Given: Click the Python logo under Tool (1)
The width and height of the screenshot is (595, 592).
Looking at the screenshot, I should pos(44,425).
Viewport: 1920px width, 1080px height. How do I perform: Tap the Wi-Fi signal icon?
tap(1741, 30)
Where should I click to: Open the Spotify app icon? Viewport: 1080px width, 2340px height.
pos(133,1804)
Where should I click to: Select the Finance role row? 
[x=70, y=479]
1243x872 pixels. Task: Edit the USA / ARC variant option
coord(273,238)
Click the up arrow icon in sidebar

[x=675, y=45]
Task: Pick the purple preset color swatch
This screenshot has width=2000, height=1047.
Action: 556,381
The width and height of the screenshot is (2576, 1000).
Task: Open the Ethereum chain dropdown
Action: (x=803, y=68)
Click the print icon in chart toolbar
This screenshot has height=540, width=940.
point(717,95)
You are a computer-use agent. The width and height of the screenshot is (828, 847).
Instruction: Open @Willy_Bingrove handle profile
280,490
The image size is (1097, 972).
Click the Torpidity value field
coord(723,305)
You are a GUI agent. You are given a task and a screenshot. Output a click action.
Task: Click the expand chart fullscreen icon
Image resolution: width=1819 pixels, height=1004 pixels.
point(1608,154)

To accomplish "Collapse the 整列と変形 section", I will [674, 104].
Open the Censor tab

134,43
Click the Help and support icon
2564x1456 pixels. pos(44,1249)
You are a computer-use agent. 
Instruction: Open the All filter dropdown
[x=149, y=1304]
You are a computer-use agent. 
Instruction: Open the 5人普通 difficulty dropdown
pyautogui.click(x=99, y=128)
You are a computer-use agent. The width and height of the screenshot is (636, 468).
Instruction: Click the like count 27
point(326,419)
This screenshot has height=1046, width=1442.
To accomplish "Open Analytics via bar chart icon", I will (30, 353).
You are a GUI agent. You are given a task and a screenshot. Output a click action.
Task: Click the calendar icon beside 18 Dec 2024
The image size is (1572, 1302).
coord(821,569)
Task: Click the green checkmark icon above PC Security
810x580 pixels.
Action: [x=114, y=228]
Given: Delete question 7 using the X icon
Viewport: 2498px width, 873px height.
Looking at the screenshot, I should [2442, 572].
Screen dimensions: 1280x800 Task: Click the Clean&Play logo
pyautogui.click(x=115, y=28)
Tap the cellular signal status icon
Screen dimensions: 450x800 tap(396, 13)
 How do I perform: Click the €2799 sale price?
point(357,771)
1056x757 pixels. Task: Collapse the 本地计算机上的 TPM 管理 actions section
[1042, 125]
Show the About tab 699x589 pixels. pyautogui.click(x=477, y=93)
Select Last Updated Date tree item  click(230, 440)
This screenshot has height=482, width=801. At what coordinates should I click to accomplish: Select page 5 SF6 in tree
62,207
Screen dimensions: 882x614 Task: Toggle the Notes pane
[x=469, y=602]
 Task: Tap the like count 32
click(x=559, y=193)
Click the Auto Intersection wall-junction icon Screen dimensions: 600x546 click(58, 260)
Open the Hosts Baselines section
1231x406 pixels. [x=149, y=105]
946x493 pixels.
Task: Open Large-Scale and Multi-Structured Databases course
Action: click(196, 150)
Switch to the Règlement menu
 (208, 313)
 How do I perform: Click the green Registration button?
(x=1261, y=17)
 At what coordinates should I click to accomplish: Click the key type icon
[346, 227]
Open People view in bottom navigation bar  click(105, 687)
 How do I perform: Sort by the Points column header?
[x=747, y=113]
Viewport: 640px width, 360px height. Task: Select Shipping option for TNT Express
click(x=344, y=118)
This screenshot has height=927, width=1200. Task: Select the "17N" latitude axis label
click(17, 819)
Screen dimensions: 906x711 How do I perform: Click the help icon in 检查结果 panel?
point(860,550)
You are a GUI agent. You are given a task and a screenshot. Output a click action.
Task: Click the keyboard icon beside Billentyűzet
——
**What the task requires**
If a line in the entries above contains the word "beside", copy it.

**Your solution**
Task: Click the calendar icon beside 18 Dec 2024
Task: Click the keyboard icon beside Billentyűzet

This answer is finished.